Deploying to Amazon EC2

After talking with Fred Stluka, I started using Amazon EC2 as a demo site. For me, the choice was between Amazon or a Java hosting account with GoDaddy or similar. The economics are a tossup, but I like the control that I get from Amazon: I can turn on a demo box for just as long as I need it, running exactly the software that I want (provided that I install it), and not worry (too much) about someone breaking in and installing malware while I'm not looking.

One of the interesting issues with this setup is deploying new builds. Tomcat has a nice, simple, form-based upload-and-deploy feature in its Manager application. Which falls down pretty quickly when I'm uploading a new WAR over my 40kbytes/second residential ADSL connection. My current app is under 2 Mb, but it's still enough time to get another cup of coffee.

So far, I've tried two alternatives, with their own benefits and drawbacks.

The first is to maintain synchronized exploded WAR directories on both my build machine and the EC2 machine, using rsync.

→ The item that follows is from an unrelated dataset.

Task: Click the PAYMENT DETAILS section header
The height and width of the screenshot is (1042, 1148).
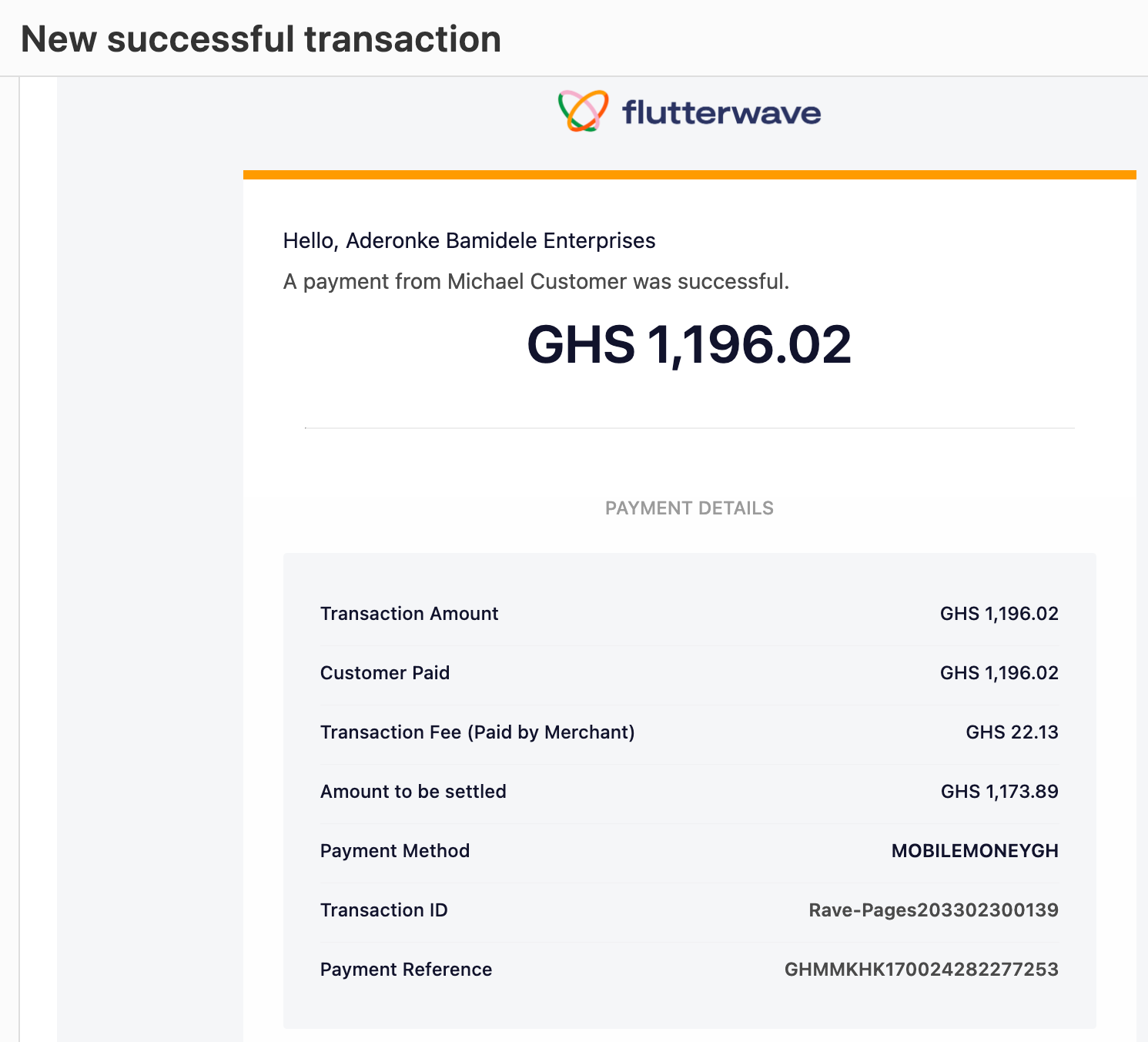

The following command will upload only those files that have changed, using compression to reduce their sizes:

rsync -aczv --delete . demo.kdgregory.com:Workspace/demo.war

It works, and the files that get uploaded tend to be small because the included JARs don't change, but it adds manual steps into my deployment: I have to unpack the WAR locally, then repack it remotely. Yes, I know that I could sync the exploded WAR right into Tomcat's webapps directory, but I'm concerned about non-atomic updates.

The other alternative is to do builds on the EC2 machine. It is, after all, a fully-functional computer with unlimited shell access. I've installed a complete Java toolset, and my applications build with Maven. The only real problem with this is getting the source code out of my home repository. Including getting Subversion so that I can get the source code.

EC2 provides many different pre-built instance types. I'm currently using a bare-bones Fedora Core instance, which does not come with any development tools. I already had a start script to create my users (their home directories are persisted on S3), so simply added “yum install subversion” to that script.

Once subversion is installed, I need to be able to use it. I have an SSH port open on my home machine, and Subversion allows you to tunnel requests through SSH: it starts a new subversion server for each request. Since I'm not using the standard port, I need to add the following to ${HOME}/.subversion/config:

kdg = ssh -p 12345

Now I can check out my project with the following command:

svn co 'svn+kdg://kdghome/repo/Project/trunk'

That only leaves one step: editing /etc/hosts to map kdghome to whatever public IP Verizon has given me today (and hoping that it doesn't change in the middle of the day). It's a lot of work, but only has to happen once per session. After that, I can run svn update from the remote machine to get any changes, or make edits there and commit back to my home repository.